Pointed out about the difference , Kriti Malhotra, a political science (Hons.) student from Lady Shri Ram College, asked in disbelief, “Is there one?” She, however, refused to rack her brain to figure out the nuances. Pranab, a student Tata Institute of Social Sciences who has come all the way from Mumbai, too, was clueless. Sporting a “Free Binyak Sen” badge, he said candidly that Jan Lokpal Bill means “little” to him. His priorities are clear. “I’m here to fight corruption. But, I’m not very clear about the differences in the government and Hazare’s versions,” he said. Accompanied by a teacher, students from the city’s Bluebells International had come to the protest hotspot to “get a sense of the big movement”. Dipin Kaur, a student of Bluebells International, explained the purpose of their visit. ‘We’re with anybody, who is carrying out a campaign against corruption. We’ve come to find out more about Jan Lokpal Bill,” she said.

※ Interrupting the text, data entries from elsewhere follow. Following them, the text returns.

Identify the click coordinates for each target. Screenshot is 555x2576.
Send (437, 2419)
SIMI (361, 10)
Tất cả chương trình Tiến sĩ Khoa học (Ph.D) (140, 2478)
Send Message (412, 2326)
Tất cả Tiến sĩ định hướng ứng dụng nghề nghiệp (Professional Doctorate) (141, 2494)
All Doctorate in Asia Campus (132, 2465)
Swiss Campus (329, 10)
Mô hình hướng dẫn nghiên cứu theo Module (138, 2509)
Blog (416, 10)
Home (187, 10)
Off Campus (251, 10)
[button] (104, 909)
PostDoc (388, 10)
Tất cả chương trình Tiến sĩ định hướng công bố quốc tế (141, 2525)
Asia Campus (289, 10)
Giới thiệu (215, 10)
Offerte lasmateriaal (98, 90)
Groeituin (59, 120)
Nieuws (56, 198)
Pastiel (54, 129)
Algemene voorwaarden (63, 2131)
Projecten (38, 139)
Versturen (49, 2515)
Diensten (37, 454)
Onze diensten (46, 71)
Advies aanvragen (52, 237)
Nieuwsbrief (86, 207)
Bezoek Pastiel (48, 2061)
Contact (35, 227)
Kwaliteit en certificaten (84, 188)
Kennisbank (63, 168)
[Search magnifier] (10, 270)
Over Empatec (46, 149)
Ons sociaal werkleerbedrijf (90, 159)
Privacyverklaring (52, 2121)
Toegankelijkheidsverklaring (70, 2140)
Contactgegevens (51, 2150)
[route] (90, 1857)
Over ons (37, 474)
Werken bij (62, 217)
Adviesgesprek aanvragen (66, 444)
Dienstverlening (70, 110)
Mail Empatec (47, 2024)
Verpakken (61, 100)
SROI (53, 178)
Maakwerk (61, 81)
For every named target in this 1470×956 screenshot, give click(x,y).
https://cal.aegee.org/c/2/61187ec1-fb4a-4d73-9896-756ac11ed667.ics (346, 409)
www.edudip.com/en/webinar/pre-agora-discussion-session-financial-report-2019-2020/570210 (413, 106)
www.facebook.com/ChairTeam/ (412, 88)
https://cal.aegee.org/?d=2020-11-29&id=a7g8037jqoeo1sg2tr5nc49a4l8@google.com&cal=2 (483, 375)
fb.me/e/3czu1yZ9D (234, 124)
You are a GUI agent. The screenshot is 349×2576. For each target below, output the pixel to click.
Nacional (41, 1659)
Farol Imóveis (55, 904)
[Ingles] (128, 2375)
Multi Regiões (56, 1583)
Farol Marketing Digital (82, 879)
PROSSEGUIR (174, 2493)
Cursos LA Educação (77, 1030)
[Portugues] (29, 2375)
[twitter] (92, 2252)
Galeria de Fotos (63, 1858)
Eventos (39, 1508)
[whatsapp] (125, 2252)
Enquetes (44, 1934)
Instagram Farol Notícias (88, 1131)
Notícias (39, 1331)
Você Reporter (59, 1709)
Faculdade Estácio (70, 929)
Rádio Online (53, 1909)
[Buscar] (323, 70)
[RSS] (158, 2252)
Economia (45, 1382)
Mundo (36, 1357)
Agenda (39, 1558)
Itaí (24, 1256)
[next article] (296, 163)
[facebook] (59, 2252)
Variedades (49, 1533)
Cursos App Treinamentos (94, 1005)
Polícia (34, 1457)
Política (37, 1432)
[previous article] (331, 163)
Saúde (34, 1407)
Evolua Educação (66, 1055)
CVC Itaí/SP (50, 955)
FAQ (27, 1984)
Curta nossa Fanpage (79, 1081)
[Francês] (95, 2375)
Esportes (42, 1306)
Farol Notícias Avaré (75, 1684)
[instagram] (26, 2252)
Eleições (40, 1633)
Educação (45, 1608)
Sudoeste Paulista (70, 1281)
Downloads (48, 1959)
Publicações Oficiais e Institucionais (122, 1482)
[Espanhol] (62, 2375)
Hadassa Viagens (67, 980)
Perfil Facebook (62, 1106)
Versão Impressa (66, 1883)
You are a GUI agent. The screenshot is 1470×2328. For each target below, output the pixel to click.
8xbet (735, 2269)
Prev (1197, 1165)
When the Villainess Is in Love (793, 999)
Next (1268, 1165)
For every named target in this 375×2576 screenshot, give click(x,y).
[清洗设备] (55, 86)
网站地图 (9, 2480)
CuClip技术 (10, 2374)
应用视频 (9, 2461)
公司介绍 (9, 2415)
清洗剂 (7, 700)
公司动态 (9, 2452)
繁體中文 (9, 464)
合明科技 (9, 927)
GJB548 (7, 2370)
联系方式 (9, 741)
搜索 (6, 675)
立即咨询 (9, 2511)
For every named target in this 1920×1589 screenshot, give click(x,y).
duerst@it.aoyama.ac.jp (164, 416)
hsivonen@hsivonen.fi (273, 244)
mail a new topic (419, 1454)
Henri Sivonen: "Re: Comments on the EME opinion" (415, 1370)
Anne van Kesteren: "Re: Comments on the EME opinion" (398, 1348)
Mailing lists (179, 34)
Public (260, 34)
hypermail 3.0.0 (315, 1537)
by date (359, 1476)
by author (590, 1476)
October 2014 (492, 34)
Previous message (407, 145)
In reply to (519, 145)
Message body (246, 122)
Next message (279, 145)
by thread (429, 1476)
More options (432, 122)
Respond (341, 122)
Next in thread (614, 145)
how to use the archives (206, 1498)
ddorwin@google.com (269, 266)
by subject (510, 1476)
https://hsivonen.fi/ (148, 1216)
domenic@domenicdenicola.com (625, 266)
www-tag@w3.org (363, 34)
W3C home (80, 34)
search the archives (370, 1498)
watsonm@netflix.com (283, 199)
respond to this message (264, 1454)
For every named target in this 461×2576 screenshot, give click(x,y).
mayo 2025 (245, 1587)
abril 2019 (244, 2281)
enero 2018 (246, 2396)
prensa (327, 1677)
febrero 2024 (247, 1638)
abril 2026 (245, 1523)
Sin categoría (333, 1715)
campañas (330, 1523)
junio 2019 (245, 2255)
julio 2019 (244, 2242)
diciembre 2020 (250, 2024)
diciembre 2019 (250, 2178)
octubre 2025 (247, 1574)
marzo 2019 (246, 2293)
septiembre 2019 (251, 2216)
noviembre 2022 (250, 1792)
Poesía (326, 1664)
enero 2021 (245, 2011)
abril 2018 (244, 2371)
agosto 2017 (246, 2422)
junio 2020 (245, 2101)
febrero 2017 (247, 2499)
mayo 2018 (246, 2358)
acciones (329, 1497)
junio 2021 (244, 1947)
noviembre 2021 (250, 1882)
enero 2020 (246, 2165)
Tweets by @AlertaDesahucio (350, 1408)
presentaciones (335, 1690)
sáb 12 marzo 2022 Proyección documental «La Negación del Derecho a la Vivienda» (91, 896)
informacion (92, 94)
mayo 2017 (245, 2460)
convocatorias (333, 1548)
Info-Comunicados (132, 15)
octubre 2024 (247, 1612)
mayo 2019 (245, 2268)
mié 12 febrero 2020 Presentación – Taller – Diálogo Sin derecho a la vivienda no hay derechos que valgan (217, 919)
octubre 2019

Social activist Swami Agnivesh’s speech shed light on the fate of the movement. The peacenik briefed the crowd about the government acceding to three of the five-point demand put forth by the anticorruption crusaders. Buoyed, the gathering felt that Hazare’s three-day-old fast could get over soon, but an overwhelming majority wanted the anti-graft battle to continue. The growing public mood was that politicians — cutting across party lines — should get a sense of aam aadmi’s outrage and tackle corruption.